● **EXERCISE INSTRUCTIONS**
Return the lines below exactly as they appear, please, starting with the first and ending with the one that contains "Task: Expand the Time".

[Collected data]
BEGIN

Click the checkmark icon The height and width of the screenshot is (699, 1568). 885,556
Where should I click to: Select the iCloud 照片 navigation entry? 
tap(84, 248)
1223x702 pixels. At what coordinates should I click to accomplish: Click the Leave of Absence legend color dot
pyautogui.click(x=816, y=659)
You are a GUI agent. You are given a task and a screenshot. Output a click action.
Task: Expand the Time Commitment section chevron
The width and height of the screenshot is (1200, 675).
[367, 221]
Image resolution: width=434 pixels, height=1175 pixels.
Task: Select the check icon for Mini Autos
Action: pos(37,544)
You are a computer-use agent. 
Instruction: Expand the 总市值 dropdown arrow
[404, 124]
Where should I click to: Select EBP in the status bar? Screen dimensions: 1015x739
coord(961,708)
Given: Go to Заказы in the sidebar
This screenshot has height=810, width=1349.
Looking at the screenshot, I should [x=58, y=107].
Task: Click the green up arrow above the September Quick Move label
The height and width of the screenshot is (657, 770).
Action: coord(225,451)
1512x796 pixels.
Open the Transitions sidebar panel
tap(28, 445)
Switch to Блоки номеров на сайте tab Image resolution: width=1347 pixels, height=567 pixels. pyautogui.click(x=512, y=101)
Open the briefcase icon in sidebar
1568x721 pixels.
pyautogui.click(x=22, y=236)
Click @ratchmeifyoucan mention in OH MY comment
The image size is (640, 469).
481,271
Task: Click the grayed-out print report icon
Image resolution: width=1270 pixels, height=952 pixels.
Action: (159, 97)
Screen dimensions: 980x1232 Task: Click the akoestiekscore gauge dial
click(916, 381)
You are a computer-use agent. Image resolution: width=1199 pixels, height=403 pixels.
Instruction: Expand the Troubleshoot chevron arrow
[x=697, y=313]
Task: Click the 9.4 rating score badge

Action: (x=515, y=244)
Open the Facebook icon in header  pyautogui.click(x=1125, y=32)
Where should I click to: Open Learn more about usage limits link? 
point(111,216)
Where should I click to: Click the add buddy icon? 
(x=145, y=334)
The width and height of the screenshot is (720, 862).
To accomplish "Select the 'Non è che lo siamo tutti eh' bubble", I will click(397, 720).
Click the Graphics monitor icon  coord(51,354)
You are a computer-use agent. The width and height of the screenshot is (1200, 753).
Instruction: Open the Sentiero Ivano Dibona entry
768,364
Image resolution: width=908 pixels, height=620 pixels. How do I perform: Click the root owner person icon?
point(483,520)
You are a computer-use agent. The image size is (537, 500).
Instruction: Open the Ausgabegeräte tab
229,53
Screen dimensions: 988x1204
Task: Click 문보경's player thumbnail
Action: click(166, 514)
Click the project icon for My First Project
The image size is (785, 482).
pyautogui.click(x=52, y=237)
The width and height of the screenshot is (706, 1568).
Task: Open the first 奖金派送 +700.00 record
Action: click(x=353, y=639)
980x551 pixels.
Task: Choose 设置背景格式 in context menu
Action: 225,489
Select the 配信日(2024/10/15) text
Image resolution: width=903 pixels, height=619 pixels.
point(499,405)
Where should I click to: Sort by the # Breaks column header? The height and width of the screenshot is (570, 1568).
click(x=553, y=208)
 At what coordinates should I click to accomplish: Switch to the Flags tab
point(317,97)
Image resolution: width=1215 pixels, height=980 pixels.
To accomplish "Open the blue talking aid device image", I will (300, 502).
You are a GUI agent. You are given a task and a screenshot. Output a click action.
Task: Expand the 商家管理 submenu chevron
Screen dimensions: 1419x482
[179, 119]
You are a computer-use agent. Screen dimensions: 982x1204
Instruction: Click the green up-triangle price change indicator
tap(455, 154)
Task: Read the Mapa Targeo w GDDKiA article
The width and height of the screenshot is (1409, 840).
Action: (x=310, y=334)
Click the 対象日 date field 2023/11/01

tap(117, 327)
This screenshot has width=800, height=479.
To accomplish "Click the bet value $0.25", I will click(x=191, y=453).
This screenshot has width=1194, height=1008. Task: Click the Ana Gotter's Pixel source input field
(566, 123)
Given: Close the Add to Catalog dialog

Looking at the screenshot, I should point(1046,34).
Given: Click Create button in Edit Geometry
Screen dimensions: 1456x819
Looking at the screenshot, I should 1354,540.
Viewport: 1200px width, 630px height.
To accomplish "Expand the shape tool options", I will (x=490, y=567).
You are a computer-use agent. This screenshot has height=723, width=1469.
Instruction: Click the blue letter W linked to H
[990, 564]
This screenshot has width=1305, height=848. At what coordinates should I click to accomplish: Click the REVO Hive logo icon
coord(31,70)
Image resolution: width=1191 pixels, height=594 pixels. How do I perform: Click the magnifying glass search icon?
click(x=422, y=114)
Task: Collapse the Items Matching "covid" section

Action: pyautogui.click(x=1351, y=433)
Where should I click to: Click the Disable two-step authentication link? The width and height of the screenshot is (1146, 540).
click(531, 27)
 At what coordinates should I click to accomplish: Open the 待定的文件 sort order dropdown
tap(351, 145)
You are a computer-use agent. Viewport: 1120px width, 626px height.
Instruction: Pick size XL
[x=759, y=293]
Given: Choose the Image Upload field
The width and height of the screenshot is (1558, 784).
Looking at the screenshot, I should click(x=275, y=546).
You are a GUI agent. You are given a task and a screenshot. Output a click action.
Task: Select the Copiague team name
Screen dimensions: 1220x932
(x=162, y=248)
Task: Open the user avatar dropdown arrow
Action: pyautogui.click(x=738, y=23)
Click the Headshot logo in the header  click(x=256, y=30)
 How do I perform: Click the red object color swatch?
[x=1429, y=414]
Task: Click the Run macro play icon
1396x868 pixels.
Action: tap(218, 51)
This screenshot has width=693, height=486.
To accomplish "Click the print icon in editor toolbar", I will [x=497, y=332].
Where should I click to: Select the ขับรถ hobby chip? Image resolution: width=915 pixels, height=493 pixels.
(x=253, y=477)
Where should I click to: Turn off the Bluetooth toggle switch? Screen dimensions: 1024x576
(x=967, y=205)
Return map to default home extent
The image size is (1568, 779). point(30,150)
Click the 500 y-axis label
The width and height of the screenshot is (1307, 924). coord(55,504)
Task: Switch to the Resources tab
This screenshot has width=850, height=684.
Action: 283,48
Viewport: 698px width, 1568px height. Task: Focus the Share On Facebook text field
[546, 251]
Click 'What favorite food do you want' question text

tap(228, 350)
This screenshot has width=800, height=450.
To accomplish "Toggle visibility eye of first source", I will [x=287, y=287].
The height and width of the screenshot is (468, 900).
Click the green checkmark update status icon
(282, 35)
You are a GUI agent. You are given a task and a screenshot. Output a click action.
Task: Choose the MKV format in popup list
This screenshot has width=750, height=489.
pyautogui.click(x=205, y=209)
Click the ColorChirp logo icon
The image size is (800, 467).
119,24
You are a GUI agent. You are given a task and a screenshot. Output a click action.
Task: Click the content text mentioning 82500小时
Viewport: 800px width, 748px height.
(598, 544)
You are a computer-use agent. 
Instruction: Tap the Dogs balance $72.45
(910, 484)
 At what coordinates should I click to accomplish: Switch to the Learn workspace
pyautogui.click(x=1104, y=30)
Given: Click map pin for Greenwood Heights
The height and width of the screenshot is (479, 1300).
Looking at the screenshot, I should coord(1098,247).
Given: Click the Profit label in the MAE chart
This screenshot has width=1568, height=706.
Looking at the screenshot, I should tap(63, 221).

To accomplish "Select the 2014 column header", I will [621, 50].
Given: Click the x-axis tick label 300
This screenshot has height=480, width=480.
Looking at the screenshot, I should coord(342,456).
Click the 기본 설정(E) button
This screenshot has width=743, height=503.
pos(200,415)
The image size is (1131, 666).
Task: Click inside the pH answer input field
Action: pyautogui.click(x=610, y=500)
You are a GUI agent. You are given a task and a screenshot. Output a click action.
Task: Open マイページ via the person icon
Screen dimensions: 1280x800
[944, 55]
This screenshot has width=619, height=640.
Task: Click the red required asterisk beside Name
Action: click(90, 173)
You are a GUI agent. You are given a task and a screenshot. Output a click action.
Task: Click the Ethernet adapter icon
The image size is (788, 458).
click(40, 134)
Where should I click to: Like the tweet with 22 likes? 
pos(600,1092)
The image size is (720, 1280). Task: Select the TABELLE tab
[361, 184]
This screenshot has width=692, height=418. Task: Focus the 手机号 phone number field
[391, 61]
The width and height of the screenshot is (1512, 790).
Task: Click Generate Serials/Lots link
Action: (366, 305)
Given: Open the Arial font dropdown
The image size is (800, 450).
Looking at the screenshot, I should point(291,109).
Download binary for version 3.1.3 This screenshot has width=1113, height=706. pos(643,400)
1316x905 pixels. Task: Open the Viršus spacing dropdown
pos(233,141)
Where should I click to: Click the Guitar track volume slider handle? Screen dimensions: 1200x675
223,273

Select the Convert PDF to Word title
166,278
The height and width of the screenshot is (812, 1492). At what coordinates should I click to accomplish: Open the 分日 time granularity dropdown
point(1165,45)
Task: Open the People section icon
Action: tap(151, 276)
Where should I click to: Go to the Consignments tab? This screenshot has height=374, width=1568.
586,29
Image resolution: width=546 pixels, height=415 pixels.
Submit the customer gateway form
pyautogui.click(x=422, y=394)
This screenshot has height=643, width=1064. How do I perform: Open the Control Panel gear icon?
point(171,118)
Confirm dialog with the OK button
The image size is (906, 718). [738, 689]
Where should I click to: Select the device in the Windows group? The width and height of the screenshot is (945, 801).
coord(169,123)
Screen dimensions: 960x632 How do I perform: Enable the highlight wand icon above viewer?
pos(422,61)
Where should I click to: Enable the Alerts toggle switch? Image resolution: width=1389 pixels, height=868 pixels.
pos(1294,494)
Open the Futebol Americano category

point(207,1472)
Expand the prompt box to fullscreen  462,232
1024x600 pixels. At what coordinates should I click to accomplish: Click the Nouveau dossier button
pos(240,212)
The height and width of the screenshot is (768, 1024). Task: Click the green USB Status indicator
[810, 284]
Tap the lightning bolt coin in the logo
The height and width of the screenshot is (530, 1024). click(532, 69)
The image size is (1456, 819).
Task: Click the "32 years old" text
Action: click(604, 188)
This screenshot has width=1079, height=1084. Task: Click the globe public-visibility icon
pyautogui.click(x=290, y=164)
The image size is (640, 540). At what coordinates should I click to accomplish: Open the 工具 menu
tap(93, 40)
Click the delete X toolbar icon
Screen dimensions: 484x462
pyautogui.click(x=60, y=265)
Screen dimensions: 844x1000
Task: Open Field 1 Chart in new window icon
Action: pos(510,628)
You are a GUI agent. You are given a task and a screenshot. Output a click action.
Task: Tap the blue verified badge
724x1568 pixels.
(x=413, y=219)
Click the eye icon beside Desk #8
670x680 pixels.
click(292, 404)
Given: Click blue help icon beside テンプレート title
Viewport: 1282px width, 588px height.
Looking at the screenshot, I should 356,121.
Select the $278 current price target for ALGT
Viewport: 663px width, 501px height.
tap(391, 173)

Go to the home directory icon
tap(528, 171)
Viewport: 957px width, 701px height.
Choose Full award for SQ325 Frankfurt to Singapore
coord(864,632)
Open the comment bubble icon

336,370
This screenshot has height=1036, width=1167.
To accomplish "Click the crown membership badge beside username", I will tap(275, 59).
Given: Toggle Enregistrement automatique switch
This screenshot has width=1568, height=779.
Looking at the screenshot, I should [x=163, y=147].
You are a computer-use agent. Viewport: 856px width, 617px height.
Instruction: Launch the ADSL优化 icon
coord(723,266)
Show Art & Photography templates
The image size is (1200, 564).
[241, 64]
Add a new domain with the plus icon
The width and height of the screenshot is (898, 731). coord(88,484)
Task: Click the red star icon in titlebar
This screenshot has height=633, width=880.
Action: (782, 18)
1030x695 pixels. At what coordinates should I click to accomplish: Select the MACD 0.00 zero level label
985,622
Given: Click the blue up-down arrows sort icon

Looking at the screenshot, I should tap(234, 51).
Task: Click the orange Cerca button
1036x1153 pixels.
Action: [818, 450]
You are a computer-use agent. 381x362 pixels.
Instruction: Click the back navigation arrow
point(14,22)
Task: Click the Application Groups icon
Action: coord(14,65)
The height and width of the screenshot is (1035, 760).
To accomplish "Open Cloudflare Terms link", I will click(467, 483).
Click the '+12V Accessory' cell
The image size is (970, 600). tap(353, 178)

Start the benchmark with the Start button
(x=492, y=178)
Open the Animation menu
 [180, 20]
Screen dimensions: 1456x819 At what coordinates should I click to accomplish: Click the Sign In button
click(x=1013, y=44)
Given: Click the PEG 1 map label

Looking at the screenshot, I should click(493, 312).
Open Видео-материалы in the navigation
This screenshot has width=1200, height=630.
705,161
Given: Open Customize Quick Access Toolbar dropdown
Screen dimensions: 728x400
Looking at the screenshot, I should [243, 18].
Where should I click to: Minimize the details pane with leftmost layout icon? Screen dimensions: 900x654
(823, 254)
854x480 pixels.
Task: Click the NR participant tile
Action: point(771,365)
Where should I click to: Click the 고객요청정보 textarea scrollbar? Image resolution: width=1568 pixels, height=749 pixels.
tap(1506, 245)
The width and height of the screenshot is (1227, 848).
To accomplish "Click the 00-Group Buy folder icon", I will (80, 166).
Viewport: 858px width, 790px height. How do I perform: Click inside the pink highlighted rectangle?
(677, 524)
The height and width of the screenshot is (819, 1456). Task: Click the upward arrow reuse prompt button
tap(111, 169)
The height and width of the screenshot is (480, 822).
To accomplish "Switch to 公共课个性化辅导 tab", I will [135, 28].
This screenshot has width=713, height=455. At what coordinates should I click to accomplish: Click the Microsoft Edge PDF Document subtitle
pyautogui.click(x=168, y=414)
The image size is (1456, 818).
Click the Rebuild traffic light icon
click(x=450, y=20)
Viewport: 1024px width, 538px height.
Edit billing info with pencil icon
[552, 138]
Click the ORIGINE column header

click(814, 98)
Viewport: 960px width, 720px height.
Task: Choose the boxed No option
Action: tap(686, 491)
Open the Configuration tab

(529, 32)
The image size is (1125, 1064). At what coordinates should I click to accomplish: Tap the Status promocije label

END

● **EXPECTED ANSWER**
Click the checkmark icon The height and width of the screenshot is (699, 1568). 885,556
Where should I click to: Select the iCloud 照片 navigation entry? 
tap(84, 248)
1223x702 pixels. At what coordinates should I click to accomplish: Click the Leave of Absence legend color dot
pyautogui.click(x=816, y=659)
You are a GUI agent. You are given a task and a screenshot. Output a click action.
Task: Expand the Time Commitment section chevron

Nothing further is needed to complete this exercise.